Después de ajustar por factores como edad, sexo, raza y tipo y duración de la cirugía, encontraron que el riesgo de una infección del sitio quirúrgico era un 50 por ciento mayor en pacientes con alergia a la penicilina y el único factor claramente vinculado con el riesgo de infección fue el tipo de antibiótico recibido. Una revisión de la información disponible sobre las reacciones que llevaron al diagnóstico de alergia de los pacientes reveló que prácticamente todos ellos podrían haber recibido de forma segura pruebas estándar de alergia a la penicilina. Sólo cinco tuvieron los tipos de reacciones de hipersensibilidad severa que descartarían esas pruebas.

Dado que las pautas actuales sugieren que los pacientes con una alergia a la penicilina documentada no reciban cefazolina, el antibiótico estándar utilizado para prevenir infecciones del sitio quirúrgico, a menudo reciben medicamentos como dindamicina, vancomicina y gentamicina, que son menos efectivos contra estas infecciones, señala el autor.
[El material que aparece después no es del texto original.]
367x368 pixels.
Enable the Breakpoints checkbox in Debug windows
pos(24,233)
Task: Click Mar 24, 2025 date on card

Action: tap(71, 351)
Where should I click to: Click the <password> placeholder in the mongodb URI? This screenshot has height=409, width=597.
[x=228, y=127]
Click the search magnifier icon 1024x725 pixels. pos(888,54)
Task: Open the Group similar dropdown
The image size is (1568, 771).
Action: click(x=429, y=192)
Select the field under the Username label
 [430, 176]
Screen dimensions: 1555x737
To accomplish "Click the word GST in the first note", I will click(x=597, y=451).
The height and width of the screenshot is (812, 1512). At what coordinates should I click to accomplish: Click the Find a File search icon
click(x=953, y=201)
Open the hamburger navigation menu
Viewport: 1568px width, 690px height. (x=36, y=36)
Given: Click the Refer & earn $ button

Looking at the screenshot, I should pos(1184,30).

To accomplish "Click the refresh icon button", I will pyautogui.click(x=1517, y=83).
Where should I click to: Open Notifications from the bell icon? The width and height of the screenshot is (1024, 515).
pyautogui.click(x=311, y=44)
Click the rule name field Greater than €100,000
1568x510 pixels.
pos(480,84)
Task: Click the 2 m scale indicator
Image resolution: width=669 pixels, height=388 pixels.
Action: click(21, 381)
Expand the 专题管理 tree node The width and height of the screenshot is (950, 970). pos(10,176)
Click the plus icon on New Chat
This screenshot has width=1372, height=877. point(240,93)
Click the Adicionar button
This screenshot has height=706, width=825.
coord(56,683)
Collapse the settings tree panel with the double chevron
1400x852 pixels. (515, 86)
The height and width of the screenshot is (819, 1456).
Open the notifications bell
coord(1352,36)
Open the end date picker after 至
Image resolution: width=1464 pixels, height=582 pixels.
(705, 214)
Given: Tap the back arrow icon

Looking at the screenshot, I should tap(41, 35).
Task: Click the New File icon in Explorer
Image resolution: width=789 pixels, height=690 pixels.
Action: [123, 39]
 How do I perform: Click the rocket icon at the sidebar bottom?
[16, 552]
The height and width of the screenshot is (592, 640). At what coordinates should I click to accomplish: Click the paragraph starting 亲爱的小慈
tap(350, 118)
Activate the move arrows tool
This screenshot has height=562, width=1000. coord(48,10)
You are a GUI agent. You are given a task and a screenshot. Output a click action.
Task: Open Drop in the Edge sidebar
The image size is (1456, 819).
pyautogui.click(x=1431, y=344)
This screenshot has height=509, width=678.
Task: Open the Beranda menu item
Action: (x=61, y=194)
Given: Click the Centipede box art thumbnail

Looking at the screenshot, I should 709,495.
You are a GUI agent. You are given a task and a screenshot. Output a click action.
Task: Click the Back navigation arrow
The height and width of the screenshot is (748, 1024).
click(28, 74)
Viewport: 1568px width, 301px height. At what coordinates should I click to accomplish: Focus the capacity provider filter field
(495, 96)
La vancomicina, además, requiere un tiempo de infusión más largo que la cefazolina, por lo que el aumento de la tasa de infección también podría relacionarse con el hecho de que prácticamente todos los presuntos pacientes con alergia a la penicilina tratados con vancomicina pueden haberla recibido demasiado cerca de la iniciación quirúrgica para que tenga plena efectividad.

La autora principal del trabajo, Erica Shenoy, de la División de Enfermedades Infecciosas y la Unidad de Control de Infecciones del MGH, encargada de presentar los resultados del trabajo en IDWeek, dice: “Esperamos que nuestras conclusiones aporten luz para reconsiderar el lenguaje sobre las pruebas de alergia a la penicilina en las directrices nacionales.

“En el ínterin, yo recomendaría que cualquier paciente con antecedentes de alergia a la penicilina o cefalosporinas -la clase de antibióticos que incluyen la cefazolina- que están programados para la cirugía pregunten a su médico si va a necesitar un antibiótico y, en caso afirmativo, hable sobre la posibilidad de remitirle a una evaluación de la alergia de antemano para aumentar sus posibilidades de obtener el antibiótico más eficaz”, concluye.